In the documentary, a friend of Galfy's says the media shares some of the “blame for the creation of Kai.”

For Reisbeck, his role in Kai's story is a "tough topic."

"Obviously, I'm the one who did the interview and that’s the interview that skyrocketed him to fame. And now, he sits where he sits now," Reisbeck told the Journal Sentinel. "If that interview was never done, would it have happened? Probably not, but if I had not gotten the interview, would he have talked to someone else, another reporter? Probably. And I can honestly say, anyone else who had that interview wouldn’t have looked out for him or at least tried — tried, tried, tried — to look out for him like I did."

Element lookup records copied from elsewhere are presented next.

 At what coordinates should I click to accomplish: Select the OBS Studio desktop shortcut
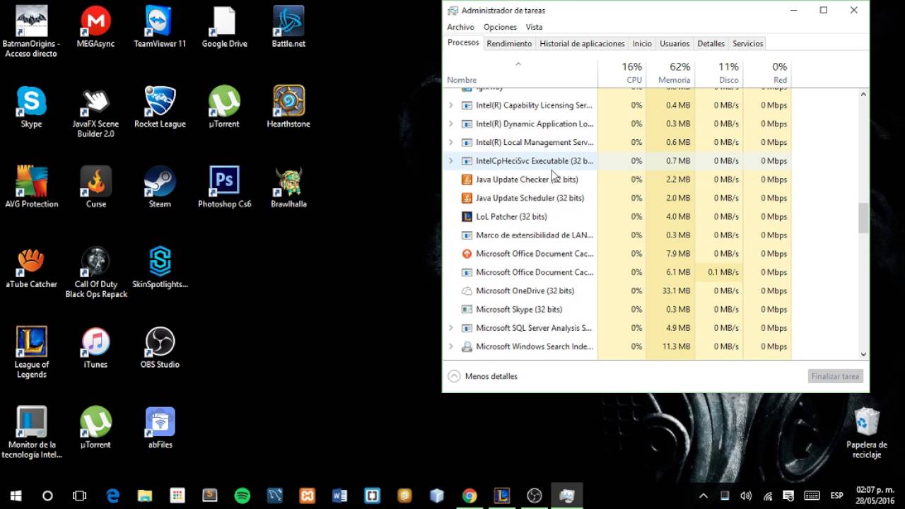click(160, 348)
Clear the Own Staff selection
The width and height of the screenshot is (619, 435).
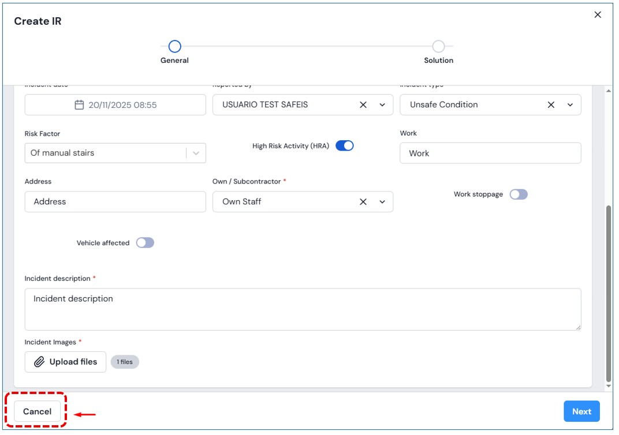coord(363,202)
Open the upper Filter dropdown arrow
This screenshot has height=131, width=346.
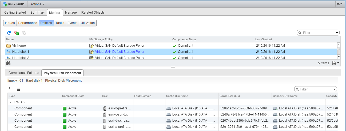pyautogui.click(x=337, y=33)
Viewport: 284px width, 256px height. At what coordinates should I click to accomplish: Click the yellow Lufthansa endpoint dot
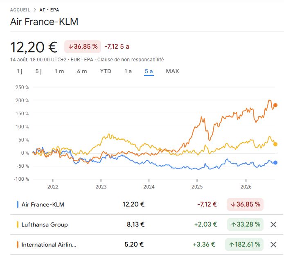pos(275,144)
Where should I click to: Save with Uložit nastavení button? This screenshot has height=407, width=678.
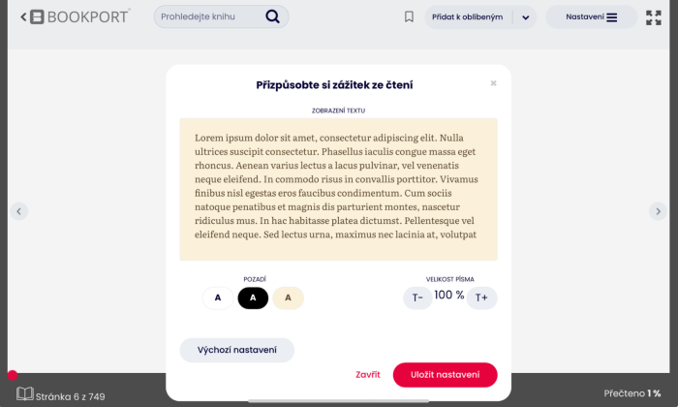pyautogui.click(x=445, y=375)
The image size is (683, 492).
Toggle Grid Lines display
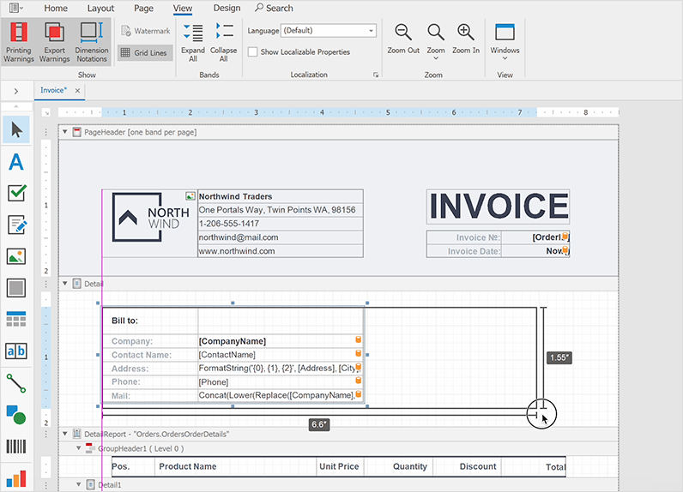click(144, 53)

Reisbeck comes to Milwaukee — twice

Just one month after Kai was arrested, Reisbeck's career took a different turn. He landed a job at WITI-TV (Channel 6) in Milwaukee, where he spent five years as morning news co-anchor before taking a morning co-anchor job in Washington, D.C. Two years later, in November 2020, he returned to Milwaukee, this time as co-anchor of the evening newscasts on Channel 58.

Now that Kai is in prison, he and Reisbeck keep in regular contact. Reisbeck said that Kai is going through "a ton" of appeals processes in his case.

“I hope somehow the documentary helps him and I hope somehow this documentary in other ways helps the Galfy family," Reisbeck said. "I don’t think I'll ever be life without Kai for sure.”